In "Grandma's Boy," Lloyd appears as a mild young man, who is actually afraid of his own shadow. So pronounced does his cowardice become, that his little old grandmother decides to adopt drastic means to inject a little pep into his system. She tells him how his grandfather (also played by the energetic Harold, with side whiskers and square spectacles) outwitted the entire Unionn army during the Civil War. She even gives the boy the charm which had inspired his grandfather to do the trick. Armed with this, he goes out and tears up the community, capturing a dangerous criminal and beating out his formidable rival for the love of a sweet young blonde. (Yes, it is Mildred Davis.)

Words are inadequate to describe the various virtues of "Grandma's Boy." It is genuinely marvelous.

Starring Harold Lloyd and Mildred Davis
August, 1922

Summer months are not propitious for the release of productions which are considered anything of an event. Perhaps that is why "Grandma's Boy," the fist five-reel Harold Lloyd comedy, will not be released generally until the early fall. It is true that it has been shown in a few large cities, but these were only preview performances.

In the past the comedies of Harold Lloyd have won their reputation because they have kept the audience at a high tension throughout. There have always been thrills and laughs following fast upon one another. There have been no interims in the action. Naturally, such a state of affairs could not exist in "Grandma's Boy," which runs a little over an hour. It would be practically impossible to keep any audience on edge for that length of time. Emotions are very transitory.
Therefore, "Grandma's Boy" is not so amusing as the Lloydian comedies which have gone before. There are episodes as funny and even funnier than any which have been screened before ­ there are laughs galore and thrills aplenty. But, there are interims ­ interims which have previously been conspicuous by their absence.

The theme deals with a youth, Harold by name, who is a frightful coward. He is terrorized a good part of the time and mortified because of his fear the rest of the time.

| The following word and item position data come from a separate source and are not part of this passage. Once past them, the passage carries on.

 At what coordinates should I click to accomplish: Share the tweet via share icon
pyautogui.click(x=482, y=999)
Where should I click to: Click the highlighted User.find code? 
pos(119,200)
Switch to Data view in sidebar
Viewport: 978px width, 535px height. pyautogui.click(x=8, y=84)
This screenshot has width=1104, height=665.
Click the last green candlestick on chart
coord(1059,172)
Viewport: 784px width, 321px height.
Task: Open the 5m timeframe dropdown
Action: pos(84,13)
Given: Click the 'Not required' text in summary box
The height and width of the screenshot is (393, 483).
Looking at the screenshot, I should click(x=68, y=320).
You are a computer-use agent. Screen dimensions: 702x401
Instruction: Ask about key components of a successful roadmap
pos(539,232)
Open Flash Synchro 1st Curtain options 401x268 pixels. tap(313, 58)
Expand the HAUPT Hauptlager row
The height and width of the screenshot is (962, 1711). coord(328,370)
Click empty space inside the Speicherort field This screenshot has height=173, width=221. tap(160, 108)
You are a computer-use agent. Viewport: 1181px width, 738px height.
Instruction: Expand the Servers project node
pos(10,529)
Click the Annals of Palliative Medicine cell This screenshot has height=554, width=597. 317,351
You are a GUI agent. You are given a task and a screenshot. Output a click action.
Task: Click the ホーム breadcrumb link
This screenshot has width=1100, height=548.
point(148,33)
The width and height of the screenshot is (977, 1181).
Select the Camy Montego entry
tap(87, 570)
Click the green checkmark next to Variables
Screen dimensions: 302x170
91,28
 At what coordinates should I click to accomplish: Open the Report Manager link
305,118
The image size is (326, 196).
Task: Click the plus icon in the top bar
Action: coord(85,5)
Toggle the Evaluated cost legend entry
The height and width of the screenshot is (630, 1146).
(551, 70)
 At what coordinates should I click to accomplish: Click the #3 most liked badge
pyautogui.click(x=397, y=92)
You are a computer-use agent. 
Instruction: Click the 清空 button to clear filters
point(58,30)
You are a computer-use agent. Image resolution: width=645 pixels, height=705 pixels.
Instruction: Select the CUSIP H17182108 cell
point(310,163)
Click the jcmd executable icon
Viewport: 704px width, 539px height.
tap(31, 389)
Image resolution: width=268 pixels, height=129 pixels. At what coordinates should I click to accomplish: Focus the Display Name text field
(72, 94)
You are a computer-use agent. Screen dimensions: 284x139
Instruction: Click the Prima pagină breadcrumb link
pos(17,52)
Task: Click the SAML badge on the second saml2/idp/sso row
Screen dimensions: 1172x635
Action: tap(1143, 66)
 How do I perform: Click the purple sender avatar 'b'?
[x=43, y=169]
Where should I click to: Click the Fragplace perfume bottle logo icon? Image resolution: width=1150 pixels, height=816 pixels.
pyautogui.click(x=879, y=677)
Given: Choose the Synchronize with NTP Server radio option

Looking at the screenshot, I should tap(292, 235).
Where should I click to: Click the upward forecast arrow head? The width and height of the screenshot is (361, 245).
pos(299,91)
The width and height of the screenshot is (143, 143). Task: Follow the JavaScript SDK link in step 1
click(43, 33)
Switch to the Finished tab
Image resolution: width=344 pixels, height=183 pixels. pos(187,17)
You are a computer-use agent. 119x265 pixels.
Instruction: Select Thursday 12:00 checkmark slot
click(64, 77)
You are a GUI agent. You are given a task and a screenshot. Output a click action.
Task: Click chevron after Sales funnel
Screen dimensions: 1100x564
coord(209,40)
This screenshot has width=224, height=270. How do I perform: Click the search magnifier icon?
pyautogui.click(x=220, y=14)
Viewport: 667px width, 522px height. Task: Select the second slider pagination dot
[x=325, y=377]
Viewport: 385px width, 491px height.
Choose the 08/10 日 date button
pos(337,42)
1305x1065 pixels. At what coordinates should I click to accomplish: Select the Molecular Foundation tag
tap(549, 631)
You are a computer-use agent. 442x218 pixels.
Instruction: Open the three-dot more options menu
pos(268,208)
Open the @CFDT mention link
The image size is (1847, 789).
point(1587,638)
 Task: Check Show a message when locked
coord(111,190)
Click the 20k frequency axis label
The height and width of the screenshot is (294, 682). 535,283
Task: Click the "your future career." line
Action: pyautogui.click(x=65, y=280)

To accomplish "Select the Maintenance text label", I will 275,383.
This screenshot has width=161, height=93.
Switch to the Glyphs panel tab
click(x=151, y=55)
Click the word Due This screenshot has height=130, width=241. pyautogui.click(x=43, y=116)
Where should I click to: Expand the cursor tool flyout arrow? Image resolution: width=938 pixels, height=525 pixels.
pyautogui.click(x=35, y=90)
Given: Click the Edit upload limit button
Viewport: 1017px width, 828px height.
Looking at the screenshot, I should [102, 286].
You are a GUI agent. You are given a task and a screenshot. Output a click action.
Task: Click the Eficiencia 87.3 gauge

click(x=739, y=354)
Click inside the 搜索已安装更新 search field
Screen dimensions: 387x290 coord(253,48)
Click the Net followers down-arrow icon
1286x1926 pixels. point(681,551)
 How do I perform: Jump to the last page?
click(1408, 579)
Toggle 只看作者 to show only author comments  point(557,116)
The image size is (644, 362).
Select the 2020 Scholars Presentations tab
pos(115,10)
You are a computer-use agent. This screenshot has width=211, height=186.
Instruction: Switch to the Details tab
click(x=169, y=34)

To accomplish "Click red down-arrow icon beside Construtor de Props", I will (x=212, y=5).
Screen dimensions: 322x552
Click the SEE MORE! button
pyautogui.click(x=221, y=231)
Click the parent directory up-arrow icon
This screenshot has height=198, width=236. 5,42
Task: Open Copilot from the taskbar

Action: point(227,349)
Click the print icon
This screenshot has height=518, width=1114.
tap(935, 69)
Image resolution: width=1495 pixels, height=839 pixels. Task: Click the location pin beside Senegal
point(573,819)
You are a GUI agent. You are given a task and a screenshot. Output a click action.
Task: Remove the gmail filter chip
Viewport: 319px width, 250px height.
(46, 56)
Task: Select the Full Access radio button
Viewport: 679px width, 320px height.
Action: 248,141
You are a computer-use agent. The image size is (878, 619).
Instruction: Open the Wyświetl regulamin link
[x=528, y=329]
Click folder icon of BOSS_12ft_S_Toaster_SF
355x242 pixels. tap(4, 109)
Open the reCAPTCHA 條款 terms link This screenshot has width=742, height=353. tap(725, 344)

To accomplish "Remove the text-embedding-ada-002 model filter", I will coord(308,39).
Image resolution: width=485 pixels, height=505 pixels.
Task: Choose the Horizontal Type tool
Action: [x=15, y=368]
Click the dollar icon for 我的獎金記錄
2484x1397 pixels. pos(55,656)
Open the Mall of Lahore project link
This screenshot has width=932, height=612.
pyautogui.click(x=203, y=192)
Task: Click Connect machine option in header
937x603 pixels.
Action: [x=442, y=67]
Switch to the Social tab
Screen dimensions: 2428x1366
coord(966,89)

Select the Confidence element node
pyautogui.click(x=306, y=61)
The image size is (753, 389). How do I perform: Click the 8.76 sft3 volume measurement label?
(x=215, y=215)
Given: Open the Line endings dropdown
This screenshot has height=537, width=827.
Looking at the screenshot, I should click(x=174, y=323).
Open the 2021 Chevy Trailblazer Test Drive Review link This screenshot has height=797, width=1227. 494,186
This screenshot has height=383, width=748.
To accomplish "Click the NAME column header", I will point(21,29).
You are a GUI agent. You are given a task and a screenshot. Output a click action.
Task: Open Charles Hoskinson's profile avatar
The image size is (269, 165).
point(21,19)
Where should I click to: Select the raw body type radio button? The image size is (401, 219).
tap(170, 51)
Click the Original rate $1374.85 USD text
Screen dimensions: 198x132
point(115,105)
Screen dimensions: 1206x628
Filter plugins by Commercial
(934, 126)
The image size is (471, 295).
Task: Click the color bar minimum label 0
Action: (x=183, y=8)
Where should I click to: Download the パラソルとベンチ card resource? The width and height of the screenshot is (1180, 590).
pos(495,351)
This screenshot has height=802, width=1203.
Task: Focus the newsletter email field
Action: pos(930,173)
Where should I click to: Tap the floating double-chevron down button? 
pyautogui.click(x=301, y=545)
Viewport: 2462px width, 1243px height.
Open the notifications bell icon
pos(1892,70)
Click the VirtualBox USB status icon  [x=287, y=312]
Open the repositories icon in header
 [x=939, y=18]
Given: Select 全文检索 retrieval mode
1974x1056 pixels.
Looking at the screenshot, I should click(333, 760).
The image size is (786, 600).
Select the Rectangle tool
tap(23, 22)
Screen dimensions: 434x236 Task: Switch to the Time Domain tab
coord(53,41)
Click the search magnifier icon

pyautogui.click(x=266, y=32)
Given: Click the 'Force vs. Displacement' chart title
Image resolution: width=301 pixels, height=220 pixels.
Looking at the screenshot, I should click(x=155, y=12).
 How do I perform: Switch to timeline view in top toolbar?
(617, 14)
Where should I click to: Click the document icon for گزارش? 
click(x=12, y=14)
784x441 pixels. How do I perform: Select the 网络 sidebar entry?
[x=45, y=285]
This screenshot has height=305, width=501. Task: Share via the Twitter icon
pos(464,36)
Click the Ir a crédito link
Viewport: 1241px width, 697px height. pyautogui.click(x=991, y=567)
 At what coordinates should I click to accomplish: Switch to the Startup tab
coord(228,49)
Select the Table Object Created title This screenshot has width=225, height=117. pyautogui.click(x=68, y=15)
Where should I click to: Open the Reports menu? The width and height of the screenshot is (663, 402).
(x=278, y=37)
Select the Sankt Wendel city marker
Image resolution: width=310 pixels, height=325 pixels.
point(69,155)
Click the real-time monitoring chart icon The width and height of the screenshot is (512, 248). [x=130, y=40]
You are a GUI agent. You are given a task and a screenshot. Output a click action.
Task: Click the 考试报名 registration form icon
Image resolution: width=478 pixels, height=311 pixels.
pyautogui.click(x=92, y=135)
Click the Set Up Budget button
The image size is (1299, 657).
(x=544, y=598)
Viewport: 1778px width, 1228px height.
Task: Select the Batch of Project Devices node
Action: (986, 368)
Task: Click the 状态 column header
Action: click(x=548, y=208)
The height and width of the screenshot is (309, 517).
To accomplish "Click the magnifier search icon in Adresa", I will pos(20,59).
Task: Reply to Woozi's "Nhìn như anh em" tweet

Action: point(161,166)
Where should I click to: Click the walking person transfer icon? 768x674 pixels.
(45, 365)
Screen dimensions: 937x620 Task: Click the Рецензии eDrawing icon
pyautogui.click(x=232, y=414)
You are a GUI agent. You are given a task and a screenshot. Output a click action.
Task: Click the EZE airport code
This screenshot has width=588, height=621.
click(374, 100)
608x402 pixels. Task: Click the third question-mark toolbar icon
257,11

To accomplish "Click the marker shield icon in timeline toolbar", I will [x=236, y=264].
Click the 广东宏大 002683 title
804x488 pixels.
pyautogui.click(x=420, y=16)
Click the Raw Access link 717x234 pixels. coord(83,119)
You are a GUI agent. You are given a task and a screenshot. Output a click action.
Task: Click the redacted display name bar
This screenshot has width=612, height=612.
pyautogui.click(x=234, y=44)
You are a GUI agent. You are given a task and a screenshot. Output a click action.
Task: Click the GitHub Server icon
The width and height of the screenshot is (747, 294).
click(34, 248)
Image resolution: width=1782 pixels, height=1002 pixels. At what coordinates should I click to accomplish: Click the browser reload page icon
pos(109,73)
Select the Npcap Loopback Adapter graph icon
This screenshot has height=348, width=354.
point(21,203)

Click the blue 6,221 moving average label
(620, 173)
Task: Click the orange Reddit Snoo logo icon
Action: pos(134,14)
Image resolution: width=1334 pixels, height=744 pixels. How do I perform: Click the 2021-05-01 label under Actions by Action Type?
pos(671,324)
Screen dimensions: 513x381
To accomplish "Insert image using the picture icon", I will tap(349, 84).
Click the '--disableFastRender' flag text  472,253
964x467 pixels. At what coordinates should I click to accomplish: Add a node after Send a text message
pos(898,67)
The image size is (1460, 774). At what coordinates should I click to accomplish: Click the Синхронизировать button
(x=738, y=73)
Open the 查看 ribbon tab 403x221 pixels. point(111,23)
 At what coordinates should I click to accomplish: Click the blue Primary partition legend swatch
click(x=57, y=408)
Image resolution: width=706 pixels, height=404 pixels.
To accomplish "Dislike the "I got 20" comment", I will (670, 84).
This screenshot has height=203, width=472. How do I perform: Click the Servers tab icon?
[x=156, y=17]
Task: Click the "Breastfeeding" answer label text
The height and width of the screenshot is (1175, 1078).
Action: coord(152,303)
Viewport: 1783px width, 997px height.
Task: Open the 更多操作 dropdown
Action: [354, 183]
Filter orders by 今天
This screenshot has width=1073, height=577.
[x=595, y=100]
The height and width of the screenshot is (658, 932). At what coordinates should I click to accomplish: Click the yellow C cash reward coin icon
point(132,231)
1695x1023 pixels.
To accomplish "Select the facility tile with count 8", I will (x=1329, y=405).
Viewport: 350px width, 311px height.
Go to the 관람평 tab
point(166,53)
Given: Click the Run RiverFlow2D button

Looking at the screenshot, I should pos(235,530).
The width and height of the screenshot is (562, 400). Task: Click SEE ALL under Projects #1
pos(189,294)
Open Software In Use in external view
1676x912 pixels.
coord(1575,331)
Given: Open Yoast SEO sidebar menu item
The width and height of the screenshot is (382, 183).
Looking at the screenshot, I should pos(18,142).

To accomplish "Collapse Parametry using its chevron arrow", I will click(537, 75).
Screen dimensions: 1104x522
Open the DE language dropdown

His grandmother realizes his despair and tells him a story of his grandfather who overcame a similar cowardice during the Civil War. Harold takes the charm which his grandmother explains cured his grandfather of his fear and goes forth to conquer the multiple things which terrorized him in the past. Thanks to the charm ­ or fortuitous circumstances ­ he inevitably becomes the hero of the town.

Above everything else in the picture, we remember the episode in which Harold mistakes a camphor ball for a candy. Often Harold Lloyd's comedies have been compensation for the mediocre feature production on the same program. For this reason, if not because we think they adapt themselves better as short subjects, we hope that Mr. Lloyd will not continue making long subjects.